== Data items ==
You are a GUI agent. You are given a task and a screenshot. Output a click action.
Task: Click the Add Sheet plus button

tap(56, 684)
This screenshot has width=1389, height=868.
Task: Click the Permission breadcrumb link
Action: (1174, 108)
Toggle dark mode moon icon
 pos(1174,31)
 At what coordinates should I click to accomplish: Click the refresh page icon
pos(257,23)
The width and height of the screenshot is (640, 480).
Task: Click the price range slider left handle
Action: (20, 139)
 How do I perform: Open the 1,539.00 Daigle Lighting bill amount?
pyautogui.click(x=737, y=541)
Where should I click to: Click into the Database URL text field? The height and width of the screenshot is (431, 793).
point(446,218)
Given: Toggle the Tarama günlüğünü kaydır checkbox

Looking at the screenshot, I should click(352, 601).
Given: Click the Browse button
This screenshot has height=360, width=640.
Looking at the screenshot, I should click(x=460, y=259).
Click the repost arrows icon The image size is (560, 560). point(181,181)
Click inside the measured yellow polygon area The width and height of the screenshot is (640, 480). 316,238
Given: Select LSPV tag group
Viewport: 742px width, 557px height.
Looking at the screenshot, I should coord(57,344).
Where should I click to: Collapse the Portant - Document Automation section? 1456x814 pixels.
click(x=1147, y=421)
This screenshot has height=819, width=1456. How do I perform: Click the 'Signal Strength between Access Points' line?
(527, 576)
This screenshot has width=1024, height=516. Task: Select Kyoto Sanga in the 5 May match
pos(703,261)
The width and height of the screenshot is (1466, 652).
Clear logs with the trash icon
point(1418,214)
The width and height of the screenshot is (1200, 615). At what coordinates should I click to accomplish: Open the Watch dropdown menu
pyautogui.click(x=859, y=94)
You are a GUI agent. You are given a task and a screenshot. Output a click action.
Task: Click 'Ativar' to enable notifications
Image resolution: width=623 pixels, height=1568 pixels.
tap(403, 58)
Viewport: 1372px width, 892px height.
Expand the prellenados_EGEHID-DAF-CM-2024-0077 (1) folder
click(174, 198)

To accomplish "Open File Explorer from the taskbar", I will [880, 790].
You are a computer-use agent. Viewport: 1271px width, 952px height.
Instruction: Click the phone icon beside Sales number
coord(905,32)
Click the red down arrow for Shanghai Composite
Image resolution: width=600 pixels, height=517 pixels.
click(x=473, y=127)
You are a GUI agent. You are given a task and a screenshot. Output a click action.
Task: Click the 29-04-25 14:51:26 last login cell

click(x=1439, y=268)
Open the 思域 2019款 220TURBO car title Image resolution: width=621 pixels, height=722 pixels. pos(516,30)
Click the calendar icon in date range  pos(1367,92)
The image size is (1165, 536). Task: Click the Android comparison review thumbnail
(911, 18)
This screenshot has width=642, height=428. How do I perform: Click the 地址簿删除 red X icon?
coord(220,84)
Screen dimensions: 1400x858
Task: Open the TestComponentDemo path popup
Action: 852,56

== WORK TO COMPLETE ==
Whatever is in the entries above, write it out exactly.

== RESULT OF THIS TASK ==
You are a GUI agent. You are given a task and a screenshot. Output a click action.
Task: Click the Add Sheet plus button

tap(56, 684)
This screenshot has width=1389, height=868.
Task: Click the Permission breadcrumb link
Action: (1174, 108)
Toggle dark mode moon icon
 pos(1174,31)
 At what coordinates should I click to accomplish: Click the refresh page icon
pos(257,23)
The width and height of the screenshot is (640, 480).
Task: Click the price range slider left handle
Action: (20, 139)
 How do I perform: Open the 1,539.00 Daigle Lighting bill amount?
pyautogui.click(x=737, y=541)
Where should I click to: Click into the Database URL text field? The height and width of the screenshot is (431, 793).
point(446,218)
Given: Toggle the Tarama günlüğünü kaydır checkbox

Looking at the screenshot, I should click(352, 601).
Given: Click the Browse button
This screenshot has height=360, width=640.
Looking at the screenshot, I should click(x=460, y=259).
Click the repost arrows icon The image size is (560, 560). point(181,181)
Click inside the measured yellow polygon area The width and height of the screenshot is (640, 480). 316,238
Given: Select LSPV tag group
Viewport: 742px width, 557px height.
Looking at the screenshot, I should coord(57,344).
Where should I click to: Collapse the Portant - Document Automation section? 1456x814 pixels.
click(x=1147, y=421)
This screenshot has height=819, width=1456. How do I perform: Click the 'Signal Strength between Access Points' line?
(527, 576)
This screenshot has width=1024, height=516. Task: Select Kyoto Sanga in the 5 May match
pos(703,261)
The width and height of the screenshot is (1466, 652).
Clear logs with the trash icon
point(1418,214)
The width and height of the screenshot is (1200, 615). At what coordinates should I click to accomplish: Open the Watch dropdown menu
pyautogui.click(x=859, y=94)
You are a GUI agent. You are given a task and a screenshot. Output a click action.
Task: Click 'Ativar' to enable notifications
Image resolution: width=623 pixels, height=1568 pixels.
tap(403, 58)
Viewport: 1372px width, 892px height.
Expand the prellenados_EGEHID-DAF-CM-2024-0077 (1) folder
click(174, 198)

To accomplish "Open File Explorer from the taskbar", I will [880, 790].
You are a computer-use agent. Viewport: 1271px width, 952px height.
Instruction: Click the phone icon beside Sales number
coord(905,32)
Click the red down arrow for Shanghai Composite
Image resolution: width=600 pixels, height=517 pixels.
click(x=473, y=127)
You are a GUI agent. You are given a task and a screenshot. Output a click action.
Task: Click the 29-04-25 14:51:26 last login cell

click(x=1439, y=268)
Open the 思域 2019款 220TURBO car title Image resolution: width=621 pixels, height=722 pixels. pos(516,30)
Click the calendar icon in date range  pos(1367,92)
The image size is (1165, 536). Task: Click the Android comparison review thumbnail
(911, 18)
This screenshot has width=642, height=428. How do I perform: Click the 地址簿删除 red X icon?
coord(220,84)
Screen dimensions: 1400x858
Task: Open the TestComponentDemo path popup
Action: 852,56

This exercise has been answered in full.